Reconocida como la ciudad que empieza a ser amada nuevamente y que renueva su fuerza de guerrero cerrándole sus puertas a todo intento foráneo de usufructuar de su trabajo.

Rodeada de agua dulce y salada, una más cerca que otra, esconde la pujanza con la que bautiza a sus hijos y los inmuniza frente a toda forma de sumisión. Sea porque es eterno el hecho de que en su tierra se lanzó el primer grito de independencia o sea porque no pare hijos que sean capaces de saberse vivos si no se saben libres.

Una tierra que en concubinato con el Sol le recuerda a los suyos el sudor que es menester saborear para conquistar el pan de cada día y les aniquila la posibilidad de adquirirlo a costa del sudor ajeno.

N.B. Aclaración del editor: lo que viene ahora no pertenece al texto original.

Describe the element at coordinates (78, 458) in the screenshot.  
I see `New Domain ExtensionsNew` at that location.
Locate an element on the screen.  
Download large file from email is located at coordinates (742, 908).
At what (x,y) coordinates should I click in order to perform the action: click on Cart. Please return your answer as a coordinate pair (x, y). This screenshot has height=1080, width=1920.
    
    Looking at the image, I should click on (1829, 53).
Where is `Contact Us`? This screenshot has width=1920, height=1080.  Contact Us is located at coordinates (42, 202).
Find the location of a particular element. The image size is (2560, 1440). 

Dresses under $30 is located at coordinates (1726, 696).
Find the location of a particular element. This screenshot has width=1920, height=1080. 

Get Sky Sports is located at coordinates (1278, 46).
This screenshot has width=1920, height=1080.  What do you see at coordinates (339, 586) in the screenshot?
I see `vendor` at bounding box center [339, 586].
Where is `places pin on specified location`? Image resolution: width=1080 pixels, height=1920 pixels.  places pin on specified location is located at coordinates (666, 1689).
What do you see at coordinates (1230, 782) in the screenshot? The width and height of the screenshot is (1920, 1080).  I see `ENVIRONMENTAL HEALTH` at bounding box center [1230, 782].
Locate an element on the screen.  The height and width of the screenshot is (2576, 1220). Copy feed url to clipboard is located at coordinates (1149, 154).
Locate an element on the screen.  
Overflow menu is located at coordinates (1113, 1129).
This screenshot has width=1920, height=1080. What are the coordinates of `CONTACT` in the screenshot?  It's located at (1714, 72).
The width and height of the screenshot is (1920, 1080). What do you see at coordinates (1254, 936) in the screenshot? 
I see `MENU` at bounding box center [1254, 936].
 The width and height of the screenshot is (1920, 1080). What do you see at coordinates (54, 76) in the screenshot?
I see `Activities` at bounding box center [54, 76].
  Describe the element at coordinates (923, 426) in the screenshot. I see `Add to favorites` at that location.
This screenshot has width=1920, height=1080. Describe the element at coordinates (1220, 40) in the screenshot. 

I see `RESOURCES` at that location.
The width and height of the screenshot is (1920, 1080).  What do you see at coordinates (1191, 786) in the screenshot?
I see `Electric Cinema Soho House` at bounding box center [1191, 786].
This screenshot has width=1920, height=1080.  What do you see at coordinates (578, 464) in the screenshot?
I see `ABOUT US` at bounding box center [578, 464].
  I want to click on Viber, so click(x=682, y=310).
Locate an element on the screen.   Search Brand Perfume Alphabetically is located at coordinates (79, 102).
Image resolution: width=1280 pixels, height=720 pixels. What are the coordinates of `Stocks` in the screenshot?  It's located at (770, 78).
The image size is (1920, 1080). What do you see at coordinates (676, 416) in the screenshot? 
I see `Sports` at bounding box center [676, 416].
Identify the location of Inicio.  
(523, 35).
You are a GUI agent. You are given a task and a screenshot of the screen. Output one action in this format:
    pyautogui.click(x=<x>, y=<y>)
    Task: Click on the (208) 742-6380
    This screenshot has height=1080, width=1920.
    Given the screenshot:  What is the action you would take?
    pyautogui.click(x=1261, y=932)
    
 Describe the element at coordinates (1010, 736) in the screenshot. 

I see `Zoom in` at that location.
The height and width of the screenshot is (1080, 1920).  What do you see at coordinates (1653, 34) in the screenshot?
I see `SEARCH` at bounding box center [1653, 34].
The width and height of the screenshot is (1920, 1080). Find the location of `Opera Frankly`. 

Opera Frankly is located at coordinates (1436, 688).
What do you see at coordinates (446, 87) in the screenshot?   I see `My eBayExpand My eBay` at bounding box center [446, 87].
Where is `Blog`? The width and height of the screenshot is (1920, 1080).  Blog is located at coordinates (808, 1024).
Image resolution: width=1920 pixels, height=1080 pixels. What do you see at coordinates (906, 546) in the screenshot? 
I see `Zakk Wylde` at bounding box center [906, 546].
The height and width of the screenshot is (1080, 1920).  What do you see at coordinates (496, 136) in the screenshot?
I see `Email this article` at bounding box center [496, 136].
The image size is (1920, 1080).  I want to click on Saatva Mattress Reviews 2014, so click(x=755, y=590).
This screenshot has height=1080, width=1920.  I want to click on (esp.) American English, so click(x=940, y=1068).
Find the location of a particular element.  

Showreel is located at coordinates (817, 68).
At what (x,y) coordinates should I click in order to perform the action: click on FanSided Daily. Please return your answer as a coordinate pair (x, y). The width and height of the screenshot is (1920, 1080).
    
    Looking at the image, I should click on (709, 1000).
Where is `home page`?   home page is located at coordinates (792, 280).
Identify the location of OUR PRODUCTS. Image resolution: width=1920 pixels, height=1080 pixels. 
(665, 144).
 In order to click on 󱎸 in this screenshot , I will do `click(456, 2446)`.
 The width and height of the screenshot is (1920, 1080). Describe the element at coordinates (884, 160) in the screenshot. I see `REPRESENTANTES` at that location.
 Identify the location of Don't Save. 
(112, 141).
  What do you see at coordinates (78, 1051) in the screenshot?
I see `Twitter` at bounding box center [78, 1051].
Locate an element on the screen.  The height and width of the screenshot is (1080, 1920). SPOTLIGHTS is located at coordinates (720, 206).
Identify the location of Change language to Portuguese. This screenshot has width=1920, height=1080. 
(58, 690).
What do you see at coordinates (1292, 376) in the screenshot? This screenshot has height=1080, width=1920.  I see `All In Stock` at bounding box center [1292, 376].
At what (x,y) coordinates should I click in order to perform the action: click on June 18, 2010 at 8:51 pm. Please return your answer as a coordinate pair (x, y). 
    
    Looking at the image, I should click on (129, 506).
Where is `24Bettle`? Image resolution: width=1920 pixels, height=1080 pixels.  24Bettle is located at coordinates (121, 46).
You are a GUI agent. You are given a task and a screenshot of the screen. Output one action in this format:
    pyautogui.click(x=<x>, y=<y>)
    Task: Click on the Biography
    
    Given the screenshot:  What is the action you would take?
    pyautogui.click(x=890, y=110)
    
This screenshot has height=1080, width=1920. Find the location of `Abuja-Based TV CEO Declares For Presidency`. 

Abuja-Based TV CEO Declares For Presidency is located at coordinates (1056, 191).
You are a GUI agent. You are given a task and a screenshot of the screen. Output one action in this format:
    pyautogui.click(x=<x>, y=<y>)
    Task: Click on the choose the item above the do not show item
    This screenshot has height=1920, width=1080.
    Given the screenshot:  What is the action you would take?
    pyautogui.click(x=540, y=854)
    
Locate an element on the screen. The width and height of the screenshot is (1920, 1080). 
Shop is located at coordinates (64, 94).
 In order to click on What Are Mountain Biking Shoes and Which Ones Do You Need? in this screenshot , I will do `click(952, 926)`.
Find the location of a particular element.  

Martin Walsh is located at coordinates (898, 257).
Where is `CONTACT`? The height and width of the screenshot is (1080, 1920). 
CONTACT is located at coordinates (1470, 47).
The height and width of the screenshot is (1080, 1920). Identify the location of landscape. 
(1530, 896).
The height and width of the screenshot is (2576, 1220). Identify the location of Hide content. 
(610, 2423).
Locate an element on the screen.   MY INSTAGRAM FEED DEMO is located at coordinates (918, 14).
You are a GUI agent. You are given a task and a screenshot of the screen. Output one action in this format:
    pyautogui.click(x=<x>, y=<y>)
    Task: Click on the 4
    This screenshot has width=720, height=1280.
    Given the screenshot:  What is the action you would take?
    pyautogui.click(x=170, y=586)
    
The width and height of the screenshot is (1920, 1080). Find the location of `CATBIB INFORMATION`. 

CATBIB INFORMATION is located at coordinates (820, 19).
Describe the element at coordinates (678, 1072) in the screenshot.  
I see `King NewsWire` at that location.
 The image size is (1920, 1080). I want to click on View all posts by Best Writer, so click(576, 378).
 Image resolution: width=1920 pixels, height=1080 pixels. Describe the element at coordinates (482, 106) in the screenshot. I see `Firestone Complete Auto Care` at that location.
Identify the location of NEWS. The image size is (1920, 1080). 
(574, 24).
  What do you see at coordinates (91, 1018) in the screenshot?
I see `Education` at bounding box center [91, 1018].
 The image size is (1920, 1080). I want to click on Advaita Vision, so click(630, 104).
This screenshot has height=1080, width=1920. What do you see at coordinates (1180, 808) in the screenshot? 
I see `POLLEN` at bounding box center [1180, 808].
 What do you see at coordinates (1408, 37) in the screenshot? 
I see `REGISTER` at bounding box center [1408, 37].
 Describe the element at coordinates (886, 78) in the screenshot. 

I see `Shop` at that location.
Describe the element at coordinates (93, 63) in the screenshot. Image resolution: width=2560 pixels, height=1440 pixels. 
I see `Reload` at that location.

Que alberga gente de empuje, franca, abierta y directa, que elige vestirse del poder que genera el blanco de la paz y del celeste cielo de su amabilidad, para espantar al color cobarde y armado del opresor.

Una tierra que acoge gente que habla en voz alta, que no anda por las ramas y que prefiere correr el riesgo de no ser ceremoniosa en lugar de no ser escuchada.
Anfitriona por excelencia, porque al hacer suyos hijos ajenos no les mira el color de la piel, sino que amorosamente los absorbe y los convierte en parte integral de esa dinámica briosa que, al pie de un río, se esfuerza por un mañana que no viene regalado.

Una gente que no solo dice amar la diversidad sino que la alaba, pues erguida al nivel del mar creció con una visión sin límites, que la empuja abocada por el reto misterioso del océano; y que se presenta al mundo, cual perla –en sus puertos–, para ser descubierta.

Donde hay ricos y pobres, como en todo el mundo, pero es una tierra donde ricos y pobres saben con certeza quiénes son los hacedores de dineros buenos y quiénes son los hacedores de dineros malos. Diferencia que puede encabezar la minúscula lista de cosas que no se perdonan.

Tierra que le regaló la vida al ruiseñor que cantó los versos de aquel que llamó “Señora” a la muerte, y que a sus veinte años, devorado por la pasión, se rindió ante “Ella” dejándonos en nuestras manos la seda de su poesía que palpitará –burlándose de la tumba– en lo más hondo de nuestros huesos.

Pertenecer a Guayaquil significa llevar en el alma la nobleza de esa madera huancavilca que nos hace reacios a regalar nuestro futuro a quien no lo construye junto a nosotros, y que nos dice que bajar la cabeza solo es permitido hacerlo ante nuestro Creador.